Synthetic Data Generation for Classifying Electrophysiological and Morpho-Electrophysiological Neurons from Mouse Visual Cortex
Xavier Vasques, Laura Cif
TL;DR
This study benchmarks classical and deep generative augmentation methods for classifying Allen electrophysiology-defined e-types in the mouse visual cortex, comparing E→e-type and M+E→e-type tasks.
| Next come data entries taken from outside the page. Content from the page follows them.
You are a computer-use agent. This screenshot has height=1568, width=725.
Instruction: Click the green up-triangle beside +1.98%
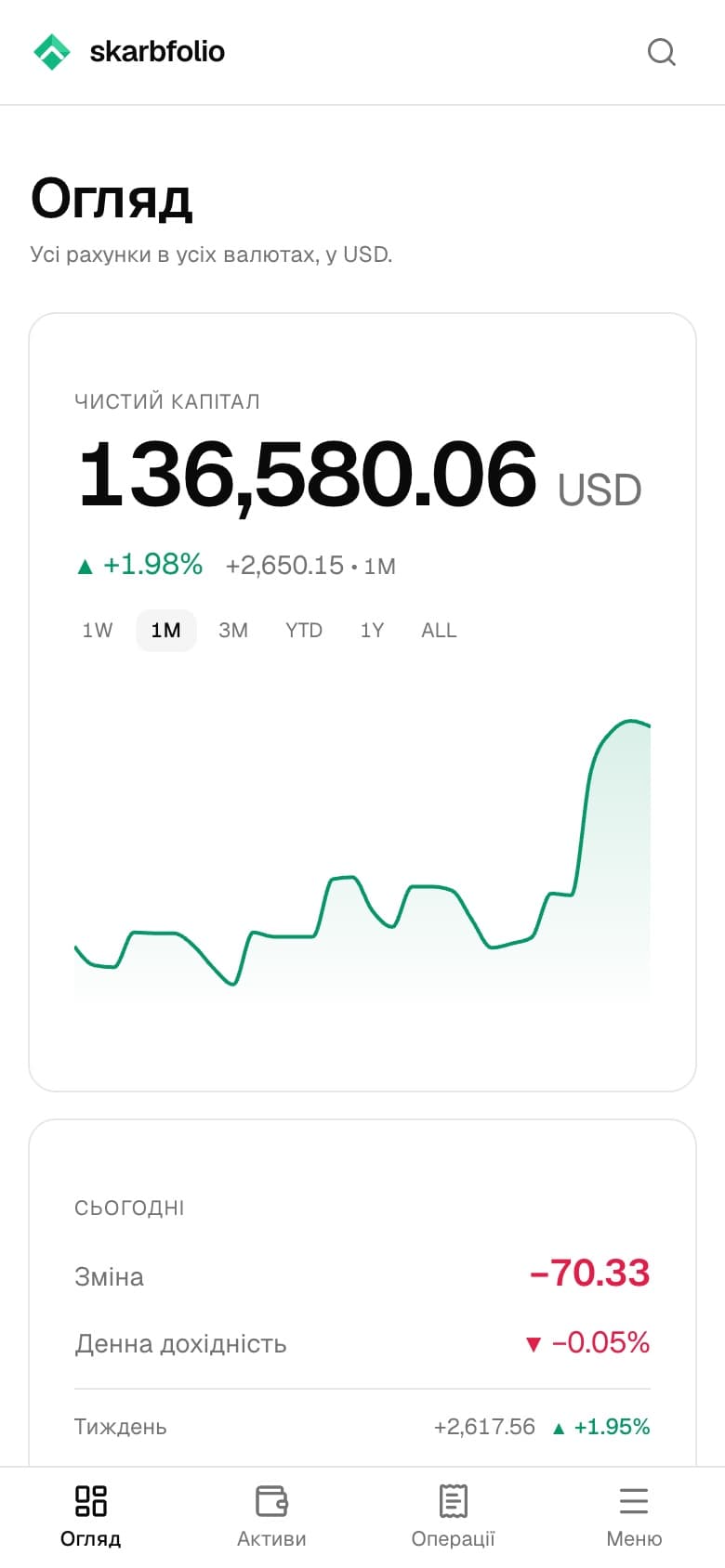pyautogui.click(x=86, y=566)
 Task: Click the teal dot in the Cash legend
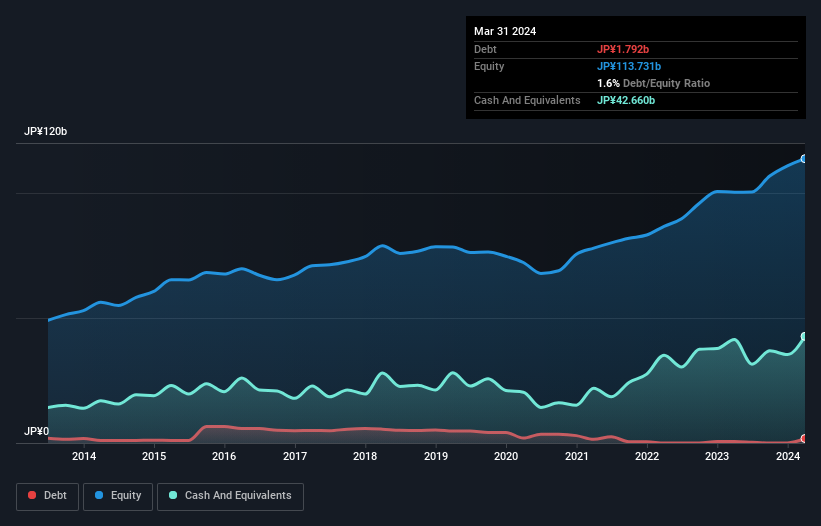point(174,496)
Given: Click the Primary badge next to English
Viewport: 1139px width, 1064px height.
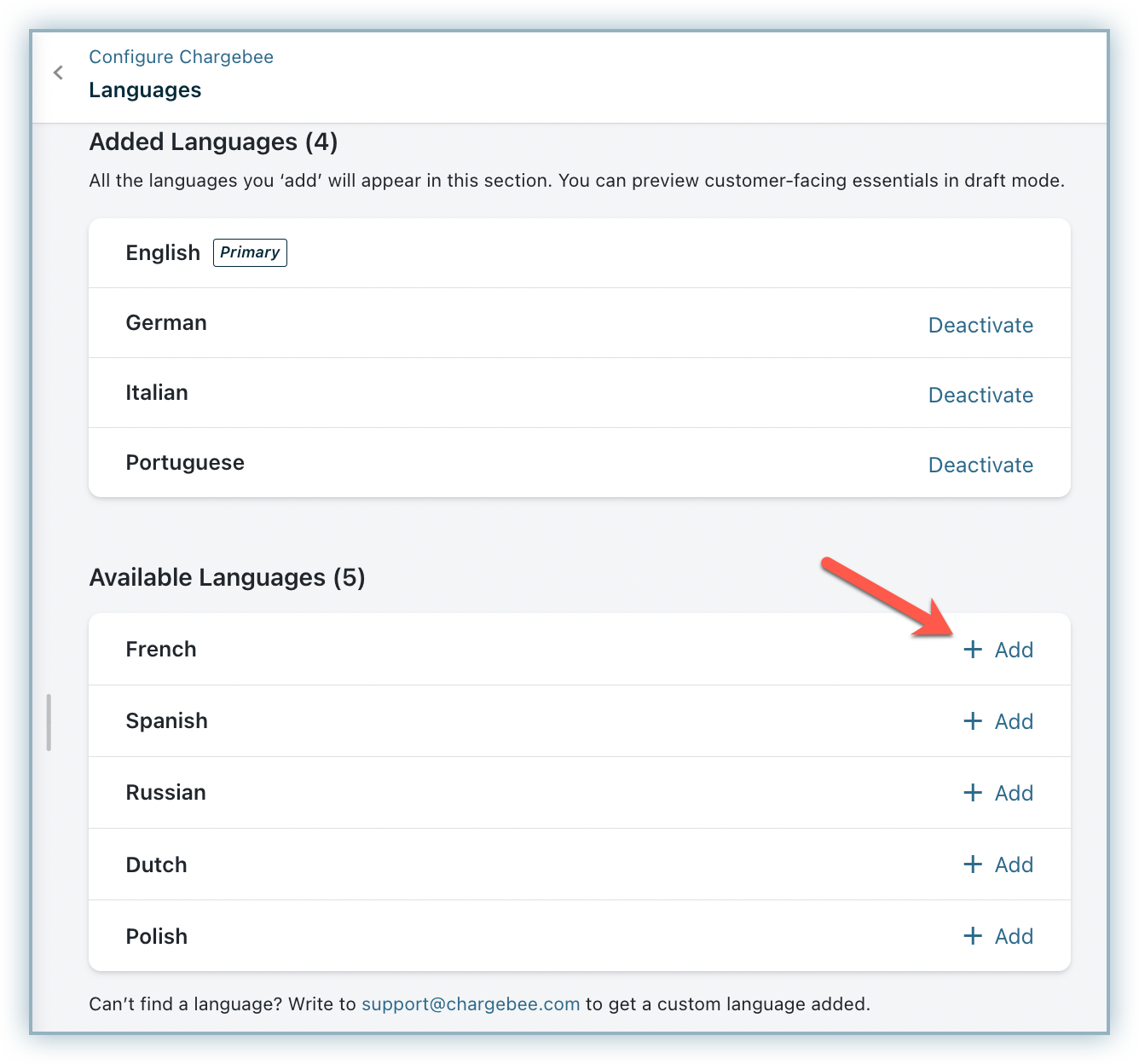Looking at the screenshot, I should (250, 252).
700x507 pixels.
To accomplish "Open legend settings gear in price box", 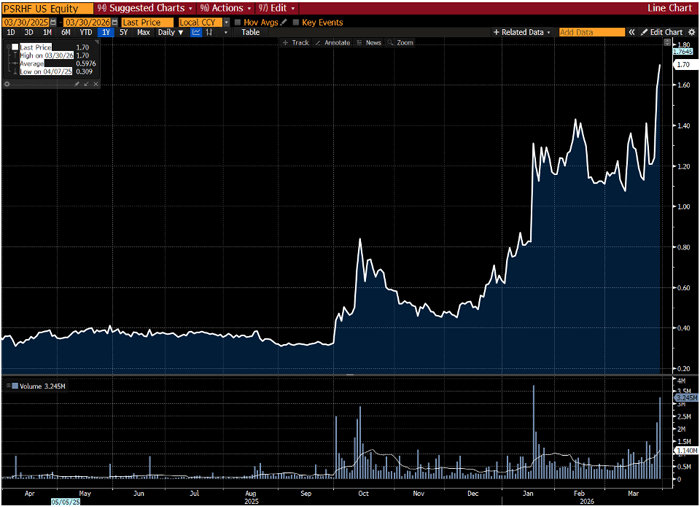I will click(7, 84).
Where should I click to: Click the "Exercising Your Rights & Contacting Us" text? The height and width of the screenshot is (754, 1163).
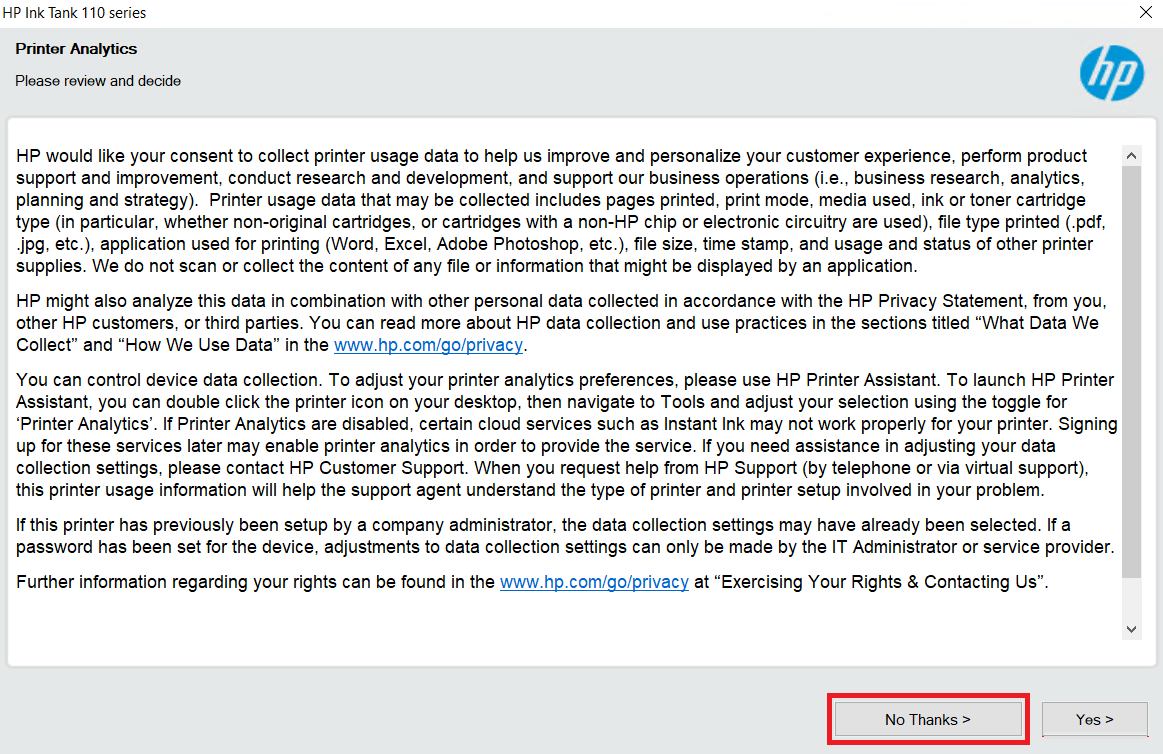click(x=878, y=582)
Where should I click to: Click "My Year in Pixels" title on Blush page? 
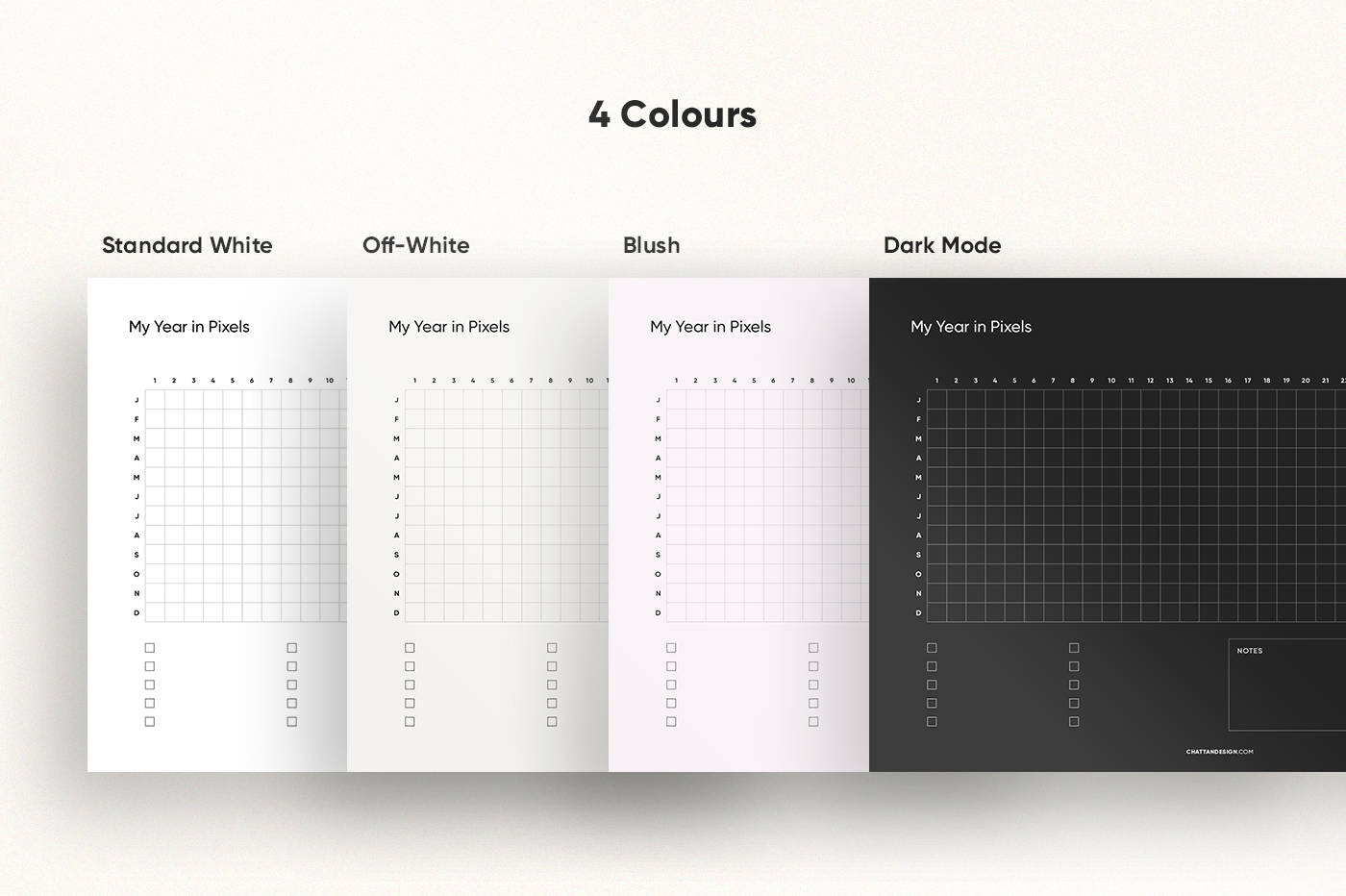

It finds that SMOTE offers the most robust gains, especially when augmentation is applied in the native high-dimensional feature space, with hold-out accuracy rising to roughly 0.72–0.76 for E→e-type and 0.85–0.90 for M+E→e-type; deep generative models provide moderate, context-dependent improvements. A biologically anchored fidelity framework using KS tests, MAE, Euclidean distances, and a Mann–Whitney variability baseline shows SMOTE-generated samples reside within biologically plausible diversity, highlighting persistent challenges for rare/inhibitory subclasses. The results give practical guidance for scalable neuron-type classification and point to future work on reduction-aware generative models and targeted data collection to improve fidelity for hard cases. Overall, the work supports synthetic augmentation as a complementary tool to multimodal neuronal mapping, enabling more robust classification while preserving biological interpretability.
Abstract
The accurate classification of neuronal cell types is central to decoding brain function, yet remains hindered by data scarcity and cellular heterogeneity. Here, we benchmarked classical and deep generative synthetic data augmentation strategies -- including SMOTE, GANs, VAEs, Normalizing Flows, and DDPMs -- for supervised classification of both electrophysiological (e-type) and morpho-electrophysiological (mee-type) neuron types from the mouse visual cortex. Using a curated dataset annotated with 48 electrophysiological and 24 morphological features, we established baseline classifiers and introduced synthetic data generated by each method. Our results demonstrate that SMOTE-based augmentation yields the highest classification accuracies (absolute gains of 0.16 for e-types, 0.12 for mee-types), outperforming deep generative models. GANs approached similar performance when hyperparameters and sample sizes were optimized, but were more sensitive to model specification. In addition, we benchmarked synthetic neuron fidelity by comparing mean absolute errors between synthetic and real class profiles against the natural phenotypic variability observed between real neuronal classes.